COMMENTARY

Eating During Labor

Maria I. Rodriguez, MD

Disclosures

March 10, 2010

Oral intake during labor was identified in the 1940s as a risk factor for gastric aspiration with general anesthesia.[1] Since that time, restrictions have been placed on the diets of women in labor. At one time, all women in labor were restricted to ice chips in order to reduce the risk for pulmonary aspiration in the small proportion of patients who may require general anesthesia.[2] With improvements in obstetric anesthesia over subsequent decades, this approach has come under criticism.[2,3,4] Although the physiology of pregnancy does increase a woman's risk for aspiration as a result of delayed gastric emptying, pulmonary aspiration is rare.[1] Restriction of food and liquid for low-risk women in labor is felt to be potentially harmful by advocates. They cite concern that hunger may exacerbate fatigue and cause psychological stress.[3]

Wide differences exist in the management of caloric intake during labor, varying dramatically by institution and country.[1,4] Approaches range from "ice chips only" to a liberal diet for women at low risk of needing anesthesia. New evidence exists to help guide management, although the outcome of pulmonary aspiration is so rare that it is not possible to include it as a study endpoint.[1]

A Cochrane review of 5 randomized, controlled trials involving 3130 women in active labor was published recently.[4] The investigators sought to determine the potential for harm or benefit of fluid or food intake during labor. Singata and colleagues identified 5 studies of sufficient quality to include in their meta- analysis.[1,2,3,5,6] All studies included women in active labor who were deemed to be at low risk of needing a general anesthetic. One study looked at complete restriction vs giving women the freedom to eat and drink at will.[2] Two studies looked at allowing water only compared with giving women specific fluids and foods.[1,7] An additional 2 studies looked at giving water only vs giving women carbohydrate drinks.[2,5]

Primary outcomes included cesarean delivery, operative vaginal birth, and a 5-minute Apgar score of < 7.[4] Secondary outcomes were duration of labor and maternal nausea or emesis.[2] No statistically significant differences were identified in any primary or secondary outcome.[4] Patient preferences were not considered in this meta-analysis. This level-1 evidence suggests that there is no justification for restriction of access to fluids during labor in low-risk women.

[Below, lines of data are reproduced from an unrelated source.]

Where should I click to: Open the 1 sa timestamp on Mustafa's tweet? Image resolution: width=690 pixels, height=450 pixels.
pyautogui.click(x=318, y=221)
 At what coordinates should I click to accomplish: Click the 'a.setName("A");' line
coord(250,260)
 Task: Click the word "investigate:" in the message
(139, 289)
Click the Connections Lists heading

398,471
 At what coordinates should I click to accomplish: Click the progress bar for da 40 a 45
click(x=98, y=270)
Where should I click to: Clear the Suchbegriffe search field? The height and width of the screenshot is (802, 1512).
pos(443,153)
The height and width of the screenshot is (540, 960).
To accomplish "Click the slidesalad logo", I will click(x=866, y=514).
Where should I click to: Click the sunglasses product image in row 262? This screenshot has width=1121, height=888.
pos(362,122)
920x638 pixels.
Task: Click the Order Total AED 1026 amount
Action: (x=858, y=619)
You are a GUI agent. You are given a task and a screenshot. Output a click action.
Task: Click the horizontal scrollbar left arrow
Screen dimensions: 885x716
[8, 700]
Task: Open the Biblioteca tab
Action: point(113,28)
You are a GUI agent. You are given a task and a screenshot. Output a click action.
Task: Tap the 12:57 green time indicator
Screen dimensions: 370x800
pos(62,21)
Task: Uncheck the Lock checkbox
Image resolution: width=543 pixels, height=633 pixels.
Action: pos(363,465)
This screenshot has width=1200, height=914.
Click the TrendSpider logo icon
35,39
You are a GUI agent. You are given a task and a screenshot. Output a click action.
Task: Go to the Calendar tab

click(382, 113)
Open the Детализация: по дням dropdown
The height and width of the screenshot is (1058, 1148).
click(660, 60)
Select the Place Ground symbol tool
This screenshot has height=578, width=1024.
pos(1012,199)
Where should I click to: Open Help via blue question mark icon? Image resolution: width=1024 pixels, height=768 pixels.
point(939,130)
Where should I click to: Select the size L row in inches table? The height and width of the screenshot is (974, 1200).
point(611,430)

Critical to interpretation of these studies and application of the findings to practice is consideration of what it means to be "low risk." Exclusion criteria for these studies varied but commonly included preterm labor, multiple gestation, breech position, intent to use analgesia during labor, and "any medical or obstetrical condition increasing risk for instrumental delivery or cesarean."[4] These results may be less generalizable to hospitals with a high rate of cesarean delivery or epidural anesthesia.

In 2007, the American Society of Anesthesiologists updated their obstetric anesthesia guidelines with respect to oral intake during labor.[8] Their panel of experts agreed that permitting intake of clear liquids during labor for uncomplicated parturients does not increase risk for maternal harm.[8] The committee, however, highlighted the need for case-by-case consideration for individuals who had additional risk factors for aspiration, such as obesity, diabetes, or a difficult airway.[8] Obstetric considerations that increase the likelihood of intervention must also be taken into account. The American Congress of Obstetricians and Gynecologists concurs with permitting a modest intake of clear liquids during labor for low-risk patients. In addition, they advise against ingestion of solid food during labor because no evidence supports a safe time period for such consumption.[9]

This evidence provides an opportunity for reevaluation of our practices toward oral intake in women during labor, and suggests that patient preference should guide oral intake of fluids in low-risk women. Care should be taken to consider the incidence of cesarean delivery and anesthesia use at a specific hospital when applying these results to one's own practice. This issue also reminds us of the necessity of close communication between obstetricians and anesthesiologists in individualizing patient care.